Vignette 8
Sleep Terrors
A 16-year-old girl presented with recurrent spells from sleep associated with combative behavior, with a concern for nocturnal seizures.1 During one event she reportedly fell down the stairs and chipped some teeth. A formal polysomnogram (PSG) captured one of her classic events, arising from stage N3 sleep (Vignette Fig. 8.1). During this spell she immediately began to tear off her electrodes, and attempted restraint by the technician exacerbated the violent behavior, which was evidenced as combative physical activity in association with loud, guttural vocalizations. The patient was completely amnestic for this event.
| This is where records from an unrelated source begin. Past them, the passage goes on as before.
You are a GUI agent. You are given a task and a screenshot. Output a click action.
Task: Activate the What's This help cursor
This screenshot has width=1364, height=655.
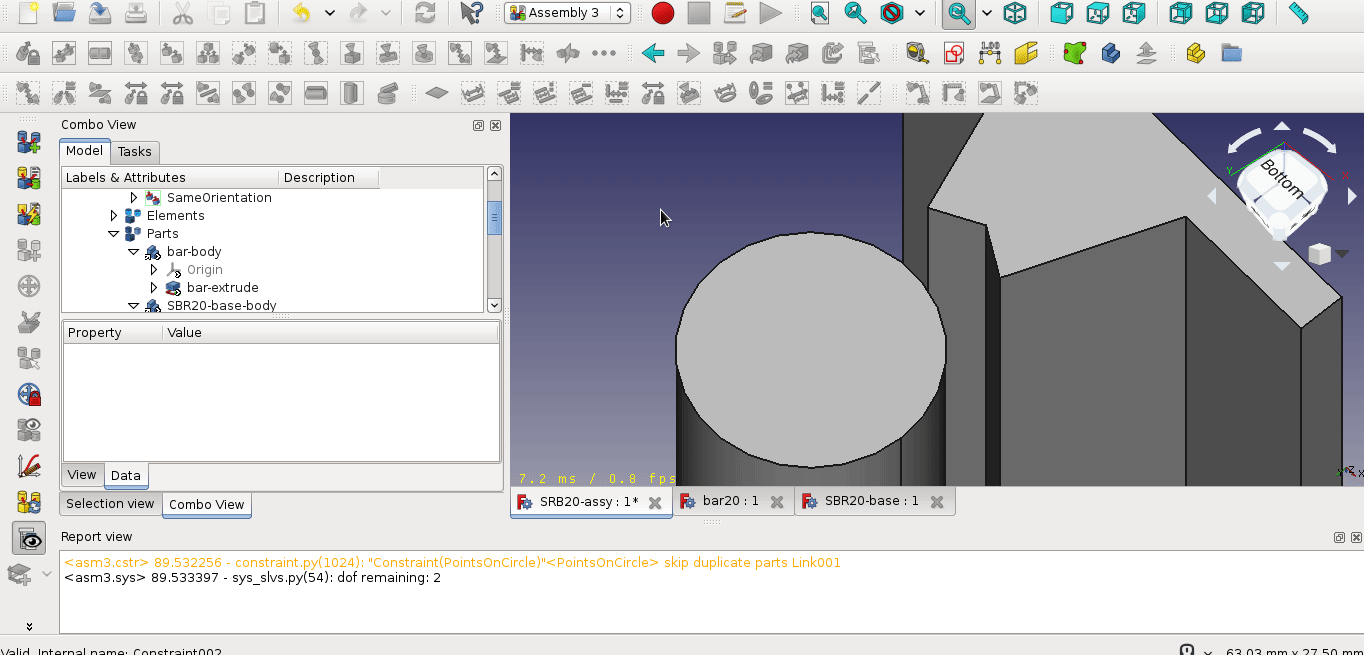[471, 13]
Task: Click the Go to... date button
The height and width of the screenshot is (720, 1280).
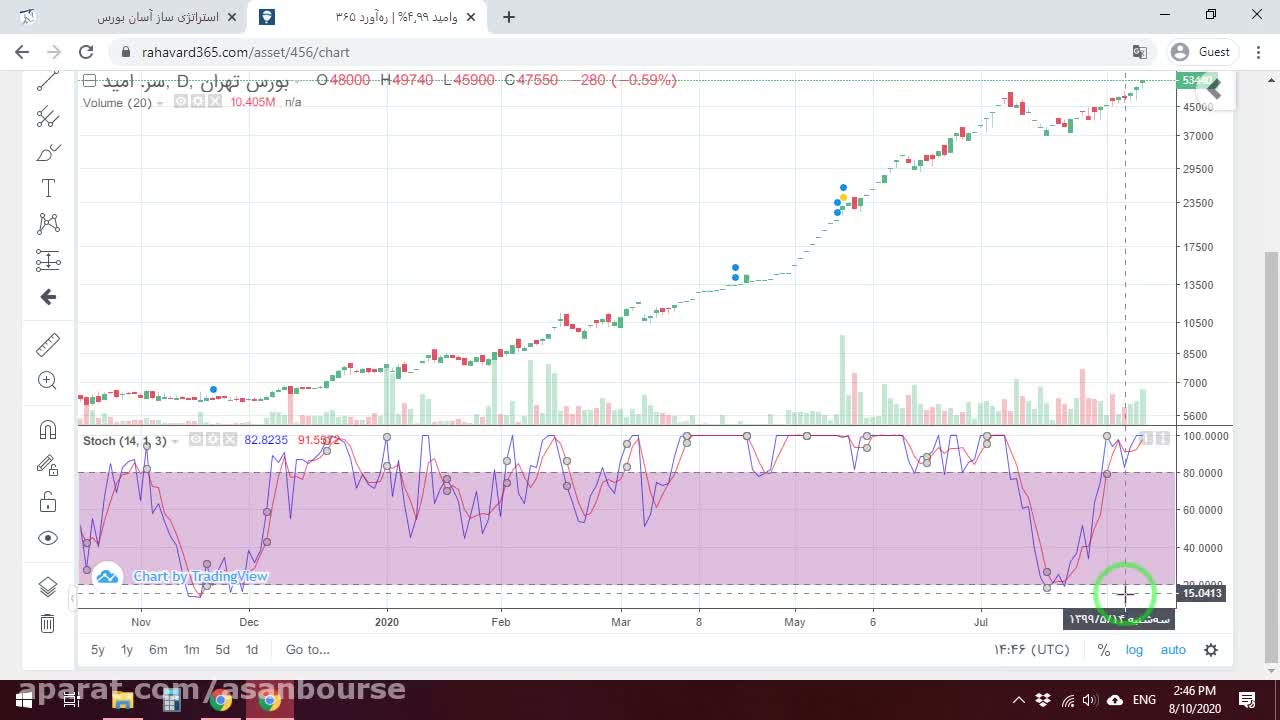Action: [x=308, y=650]
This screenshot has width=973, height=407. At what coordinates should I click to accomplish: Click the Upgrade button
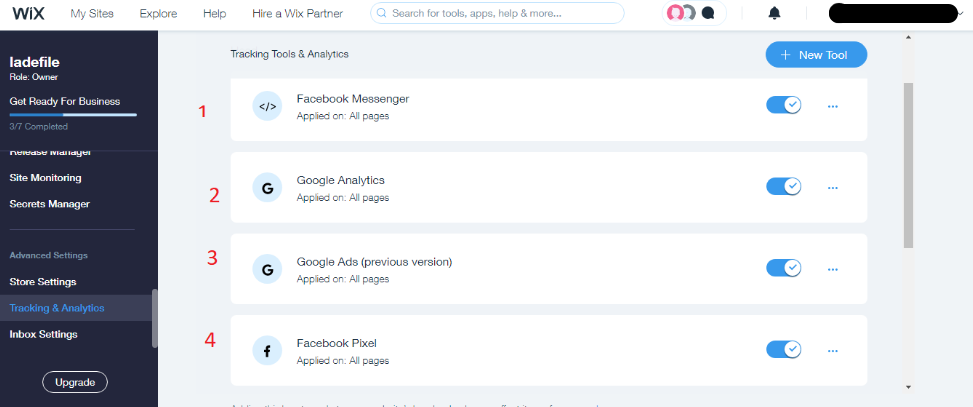pyautogui.click(x=75, y=383)
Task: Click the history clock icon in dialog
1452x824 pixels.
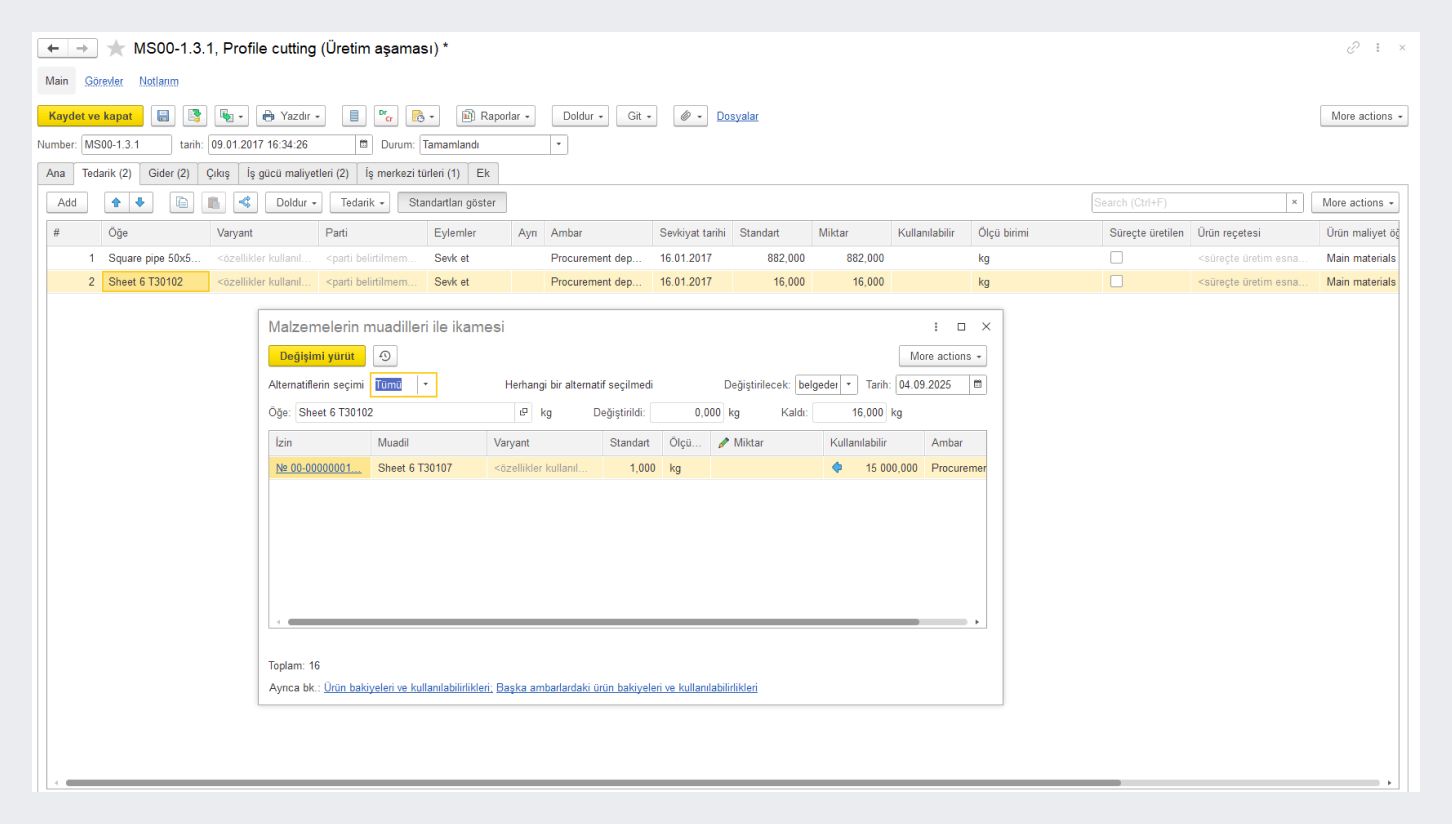Action: [385, 356]
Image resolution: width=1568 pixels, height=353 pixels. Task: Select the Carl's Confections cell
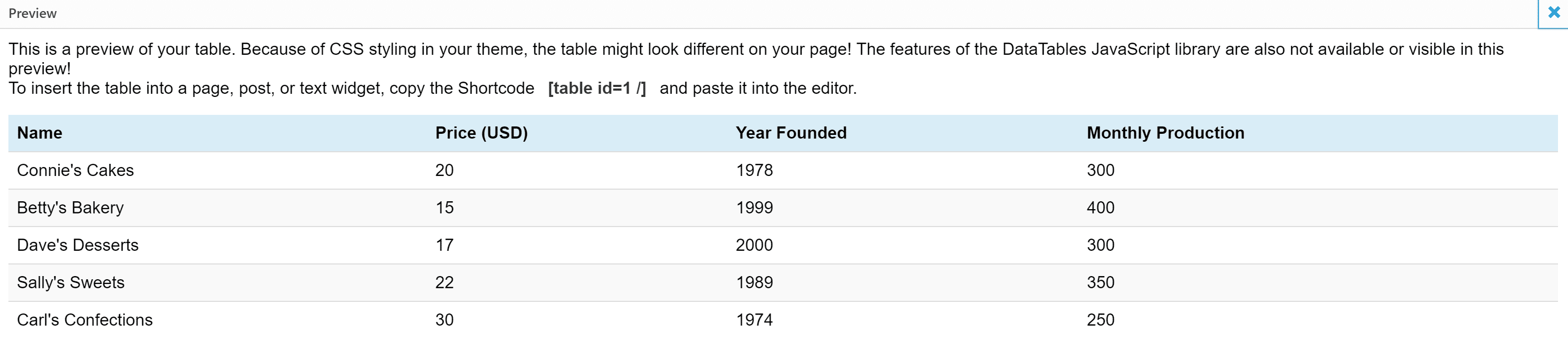click(85, 320)
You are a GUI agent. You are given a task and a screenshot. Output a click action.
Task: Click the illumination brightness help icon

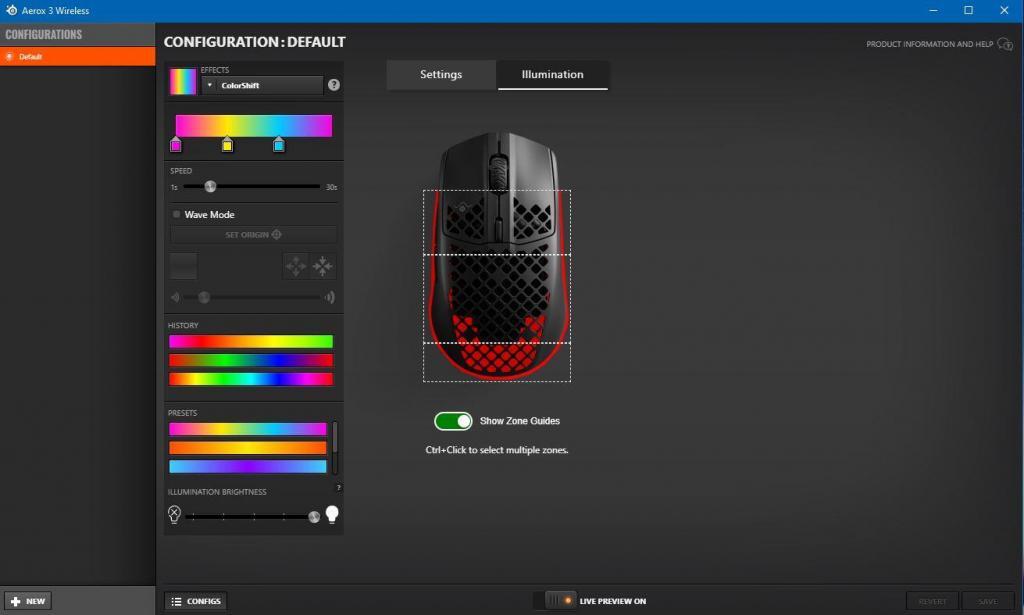click(338, 488)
VIGNETTE FIGURE 8.1 A 16-year-old girl with recurrent spells of nocturnal combative behaviors for which she was amnestic. This figure shows the split-screen video analysis of the polysomnogram that captured a classic sleep terror that began in stage N3 sleep.
Discussion
Sleep terrors are parasomnias. The International Classification of Sleep Disorders: Diagnostic and Coding Manual, second edition, describes parasomnias as undesired physical phenomena that occur during entry, within, or upon arousal from sleep. Parasomnias are usually associated with a state of central nervous system activation, evidenced as an elevation of autonomic and skeletal muscle activity, often with an experiential element.2 As such, the differential diagnosis for sleep terrors includes seizures and a variety of sleep-related movement disorders not considered parasomnias.1,2
Sleep terrors, sometimes referred to as pavor nocturnus in children and as pavor incubus in adults, are abrupt episodes that arise from sleep in association with motor agitation, vocalization, and extreme fear, often with hysterical bloodcurdling screaming and crying.1,2 Autonomic hyperactivity is also associated with these events, as evidenced by diaphoresis, mydriasis, tachypnea, and tachycardia.2 Patients appear alert with open eyes, but attempts to engage them are usually unsuccessful and may prolong the event.1,2
The onset is usually between 4 and 12 years of age, with a prevalence in children up to 6.5%.2,3 Although sleep terrors generally resolve in adolescence, the prevalence may reach 2.6% in the adult population up to 65 years of age.2 Precipitants of sleep terrors include those typical for the other parasomnias classified as “Disorders of Arousal From NREM Sleep” (confusional arousals and sleepwalking). These include medications, stress, illness, insufficient sleep, alteration of the sleep schedule, or a change in sleep environment. Although not associated with psychopathologic conditions in children, sleep terrors in adults on occasion have been reported in patients with bipolar, depressive, and anxiety disorders.2,4
Although spells associated with fearfulness also occur with nightmares, several features distinguish them from sleep terrors. Sleep terrors usually occur relatively early after sleep onset, characteristically toward the end of the first or second period of N3 sleep, whereas nightmares tend to occur more frequently in the early morning hours, corresponding with REM sleep (Vignette Fig. 8.2).1,2 If a patient is able to give details of a frightening dream upon awakening, the event is more likely a nightmare. Although sleep terrors are associated with amnesia, some individuals may retain memory of a feeling of fear or threat as the episode resolves. In such cases the patient is prone to developing clinophobia (the fear of going to bed) with sleep-onset insomnia, a stress that could exacerbate further sleep terrors.5
VIGNETTE FIGURE 8.2 This histogram shows the general progression of sleep stages throughout a relatively normal night of sleep in a young adult, with the majority of consolidated stage N3 sleep occurring early in the night (asterisk) and the majority of consolidated/relatively prolonged stage R sleep occurring in the early morning hours (dagger) relatively close to the expected waking time. (Modified from Dyken ME, Lin-Dyken DC. Parasomnias. In: Yamada T, Meng E, eds. Practical Guide for Clinical Neurophysiologic Testing: EP, LTM, IOM, PSG, and NCS. Philadelphia: Wolters Kluwer/Lippincott Williams & Wilkens; 2011:260-277.)